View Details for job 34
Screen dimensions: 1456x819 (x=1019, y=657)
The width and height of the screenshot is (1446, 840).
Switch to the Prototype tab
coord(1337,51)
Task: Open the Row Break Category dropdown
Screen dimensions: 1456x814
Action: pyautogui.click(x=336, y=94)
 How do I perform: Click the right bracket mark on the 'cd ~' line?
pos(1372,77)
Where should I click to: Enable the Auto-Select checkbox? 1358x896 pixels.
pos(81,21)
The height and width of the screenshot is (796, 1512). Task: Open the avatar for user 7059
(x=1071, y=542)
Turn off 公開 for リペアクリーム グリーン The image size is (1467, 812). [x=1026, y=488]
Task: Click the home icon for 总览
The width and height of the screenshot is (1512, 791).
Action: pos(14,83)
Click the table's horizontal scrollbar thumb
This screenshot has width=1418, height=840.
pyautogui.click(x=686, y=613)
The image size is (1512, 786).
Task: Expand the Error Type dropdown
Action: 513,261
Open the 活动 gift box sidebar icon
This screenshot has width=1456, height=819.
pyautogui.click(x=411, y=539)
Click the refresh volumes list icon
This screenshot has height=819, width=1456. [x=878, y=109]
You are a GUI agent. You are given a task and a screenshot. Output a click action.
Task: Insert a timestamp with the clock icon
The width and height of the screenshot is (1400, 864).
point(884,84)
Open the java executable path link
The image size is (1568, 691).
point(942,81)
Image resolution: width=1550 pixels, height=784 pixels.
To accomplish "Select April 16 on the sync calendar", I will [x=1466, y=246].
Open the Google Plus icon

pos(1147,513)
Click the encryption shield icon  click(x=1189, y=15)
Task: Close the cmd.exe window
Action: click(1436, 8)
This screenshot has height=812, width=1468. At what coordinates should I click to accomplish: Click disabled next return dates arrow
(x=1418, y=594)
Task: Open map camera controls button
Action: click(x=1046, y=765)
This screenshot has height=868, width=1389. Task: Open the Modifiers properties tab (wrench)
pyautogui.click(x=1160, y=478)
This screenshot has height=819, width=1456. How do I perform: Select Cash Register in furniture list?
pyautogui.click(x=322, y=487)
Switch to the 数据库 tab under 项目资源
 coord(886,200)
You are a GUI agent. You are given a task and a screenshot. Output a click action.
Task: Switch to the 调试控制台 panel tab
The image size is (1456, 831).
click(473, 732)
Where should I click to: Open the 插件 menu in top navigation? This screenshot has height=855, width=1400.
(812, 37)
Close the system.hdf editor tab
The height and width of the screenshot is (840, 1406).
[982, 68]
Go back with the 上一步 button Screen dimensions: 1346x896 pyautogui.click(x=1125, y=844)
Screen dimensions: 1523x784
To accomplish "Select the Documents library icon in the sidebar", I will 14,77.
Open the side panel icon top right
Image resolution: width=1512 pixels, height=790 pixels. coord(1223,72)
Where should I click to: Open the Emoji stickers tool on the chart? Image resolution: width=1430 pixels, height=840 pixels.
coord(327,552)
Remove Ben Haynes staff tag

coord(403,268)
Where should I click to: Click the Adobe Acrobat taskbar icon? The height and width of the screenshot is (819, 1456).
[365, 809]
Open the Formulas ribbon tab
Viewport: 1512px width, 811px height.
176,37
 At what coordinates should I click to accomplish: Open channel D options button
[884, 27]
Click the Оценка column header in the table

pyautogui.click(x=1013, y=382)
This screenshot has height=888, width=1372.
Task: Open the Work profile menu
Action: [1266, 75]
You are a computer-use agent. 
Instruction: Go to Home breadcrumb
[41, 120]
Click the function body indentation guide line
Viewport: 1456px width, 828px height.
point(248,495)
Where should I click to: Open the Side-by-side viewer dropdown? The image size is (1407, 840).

▸ Aim of the exercise
Lines with "sidebar" in the listing above: state how many there are, and nothing else.

▸ Exercise response
2